# Zeon Zoysia and Bermuda mix.



## jman1120 (Jun 29, 2018)

I originally had a bermuda lawn, but the growth of trees caused it to thin. I plugged the shaded areas with Zeon and it is doing well. It is spreading to the sunny areas as well. 
I would like it to overtake the bermuda eventually. Does anyone know how I could encourage the spread of Zeon to dominate the bermuda?

Thanks!


----------



## raymond (May 4, 2018)

I have Zeon in my front yard and burmuda in my back yard. Of course the Zeon will spread like any grass with time, sun, water, fertilizer, etc.
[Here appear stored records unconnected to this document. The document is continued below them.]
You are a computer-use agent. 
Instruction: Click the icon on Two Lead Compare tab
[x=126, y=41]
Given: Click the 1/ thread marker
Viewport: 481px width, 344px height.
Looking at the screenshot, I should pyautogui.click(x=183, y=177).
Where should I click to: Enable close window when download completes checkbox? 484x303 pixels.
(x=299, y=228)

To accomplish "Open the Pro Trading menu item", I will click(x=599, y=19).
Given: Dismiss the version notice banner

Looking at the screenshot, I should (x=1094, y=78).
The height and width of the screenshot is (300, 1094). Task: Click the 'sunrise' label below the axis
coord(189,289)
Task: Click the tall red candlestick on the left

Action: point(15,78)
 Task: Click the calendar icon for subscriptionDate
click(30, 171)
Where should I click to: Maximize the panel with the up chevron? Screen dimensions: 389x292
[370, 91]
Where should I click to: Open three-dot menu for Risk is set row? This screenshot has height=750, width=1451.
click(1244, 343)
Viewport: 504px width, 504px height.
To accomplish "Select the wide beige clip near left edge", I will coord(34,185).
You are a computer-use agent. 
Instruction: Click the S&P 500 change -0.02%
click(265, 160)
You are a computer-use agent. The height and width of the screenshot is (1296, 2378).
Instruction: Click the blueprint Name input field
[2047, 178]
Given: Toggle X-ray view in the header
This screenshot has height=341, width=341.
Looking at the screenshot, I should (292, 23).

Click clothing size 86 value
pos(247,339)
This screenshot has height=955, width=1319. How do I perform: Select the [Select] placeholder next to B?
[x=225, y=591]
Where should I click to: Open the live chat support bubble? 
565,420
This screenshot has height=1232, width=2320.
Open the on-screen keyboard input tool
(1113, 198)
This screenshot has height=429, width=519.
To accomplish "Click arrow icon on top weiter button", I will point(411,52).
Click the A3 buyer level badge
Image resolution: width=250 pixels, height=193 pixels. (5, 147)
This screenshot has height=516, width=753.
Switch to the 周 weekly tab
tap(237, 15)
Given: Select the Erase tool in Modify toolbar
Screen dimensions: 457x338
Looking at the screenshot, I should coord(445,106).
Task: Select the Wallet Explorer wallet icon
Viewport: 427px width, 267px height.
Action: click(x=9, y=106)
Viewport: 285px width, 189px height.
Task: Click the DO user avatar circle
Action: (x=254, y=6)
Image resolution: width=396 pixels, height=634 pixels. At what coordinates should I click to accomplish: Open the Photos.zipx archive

I don't think Zeon would ever fully overtake the Bermuda but rather you'll be left with a weird hybrid. I also don't think there is a chemical to kill the Bermuda but keep the Zoysia. Depending how committed you are I would consider scorching the Bermuda (I.e. roundup) and plugging Zoysia alone... I hope this helps.


----------



## Spammage (Apr 30, 2017)

@jman1120 @raymond there is a combination to control bermuda in tall fescue and zoysia. You will combine fusilade II and turflon ester. If you search Google, there is a PDF by the U of Tennessee that explains this.


----------



## jman1120 (Jun 29, 2018)

Thank you for the replies. I will check it out.


----------



## jayhawk (Apr 18, 2017)

Also, there is a recent thread on this ...search here on " fusilade"


----------



## SCGrassMan (Dec 17, 2017)

My neighbor has Bermuda and I have Zeon. His is creeping into the areas where mine isn't doing fantastic.


----------



## Gregau33 (Apr 15, 2018)

Unless you have a very precise spray setup, I wouldn't risk using Fusilade in turf. You have to have your setup right on point. I would really stick with a professional to apply it. It doesn't take much to really screw up your desired turf.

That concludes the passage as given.